Daha sonraki yıllarda değişik ortamlarda Divriği’nin, Ulu Camii’nin önemini vurgulamış bunları yazıya dökmüştüm. ASİDEF (Ankara Sivaslı Dernekler Federasyonu ) Başkanı olduğum yıllarda Divriği’yi ön plana çıkartan faaliyetlerimiz olmuştur. O yıllarda Paris başta olmak üzere dünyanın bazı başkentlerinde “CENNETİN KAPILARI “ adı altında, birebir büyüklükte, Divriği Ulu Camii’nin resimlerinin ilgi gördüğünü fark edince Sayın KUBAN ve onun yakın çalışma arkadaşı Divriğili Mimar Hasan Basri Hamulu ile temaslarım oldu.
Fotoğraflarını mimar Cemal Emden'in çektiğini ve danışmanlığını Prof. Dr. Doğan Kuban'ın yaptığını anlatan Sayın Hasan Basri Hamulu bizlere çok ilgi gösterdiler. Hatta bir Pazar günü, Divriği Ulu Camii’nin birebir büyüklükte çekilmiş özel resimlerinin sergilendiği İstanbul Teknik Üniversitesi salonlarını bana ve eşime gezdirdiler. Kendilerinden bu özel resimlerin bu büyüklükte olmasa bile buna yakın, bu tarzda özel materyallere kopyalanmış olarak federasyonumuz için yapılması yönünde yardımlarını rica ettim.
Bu resimleri Ankara’da ilk defa yapılacak ASİDEF “1. BAŞKENTTE SİVAS GÜNLERİ “ nde sergilemek istediğimizi ilettim. Bu yönde Kültür Bakanlığının maddi destekleriyle ricamız yerine getirildi. Biz o resimleri “ 1. BAŞKENTTE SİVAS GÜNLERİ “nde sergiledik. Bu sergi Ankara’nın, üniversitelerin, elçiliklerin, konsoloslukların, yabancıların çok ilgisini çekti. Sayın Hamulu’nun o dönemde Divriği için, Sivas için gösterdikleri ilgiye çok teşekkürlerimiz oldu. Daha sonra bu resimleri Sivas Havaalanında sergilenmek üzere Sivas valiliğine teslim ettik.

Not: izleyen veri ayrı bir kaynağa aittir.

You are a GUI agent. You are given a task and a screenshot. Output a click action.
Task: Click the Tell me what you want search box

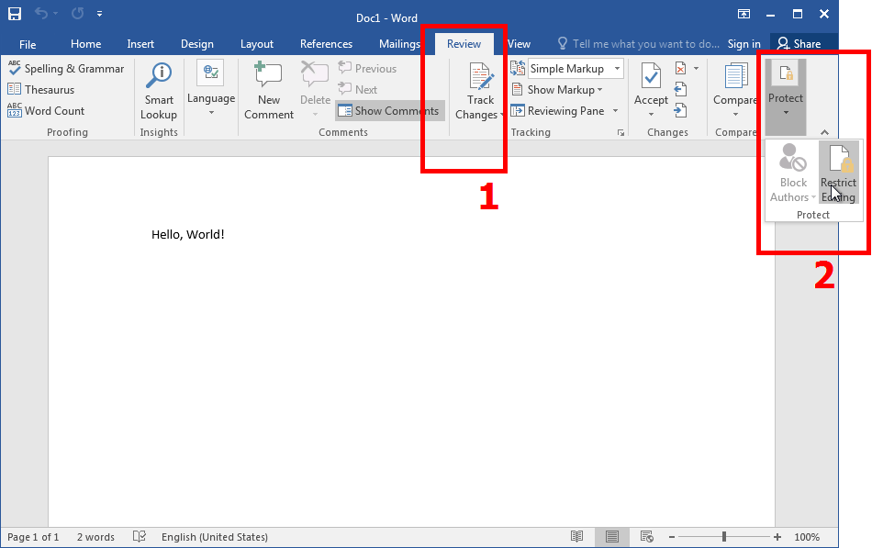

Bir ay evvel tekrar Divriği’yi ziyaret ettim. Ulu Cami ve etrafı restore edilmiş, ağırlıklı olarak yerel halktan ziyaretçileri vardı. Orada bir vatandaş, insanlar toplandıkça kendi birikimi ölçüsünde eser hakkında bilgi aktarmaya çalışıyordu. Bu kadar önemli bir eserin sunumunun çok zayıf olduğunu gözlemledim. Halbuki teknolojinin geliştiği günümüzde bir müze ortamını gezerken, eseri seyrederken; mekanlarda hareket algılamalı videolarla yeterli bilgiler ziyaretçilere aktarılmalıdır. Geçmişi keşfetme yönünden eserin tarihini, sanatını, teknolojisini ve teknik bilgilerini aktaran videolar yapılmalıdır. UNESCO'nun Dünya Mimari Anıtları Listesi'ndeki tek Türk anıtı olan Divriği Ulu Camii’nde ve Şifahanesinde buna ihtiyaç vardır.
Restore edilmiş konaklarda yöresel ürün sunumlarında da çok yönlü hizmete ihtiyaç duyuluyor. Birkaç konağın restorasyonu yeterli değil Divriği’nin merkezi korumaya alınmalı, bu yönde Divriği sakinlerine devletin de cömertçe desteği olmalıdır çünkü Divriği Sivas için çok önemlidir.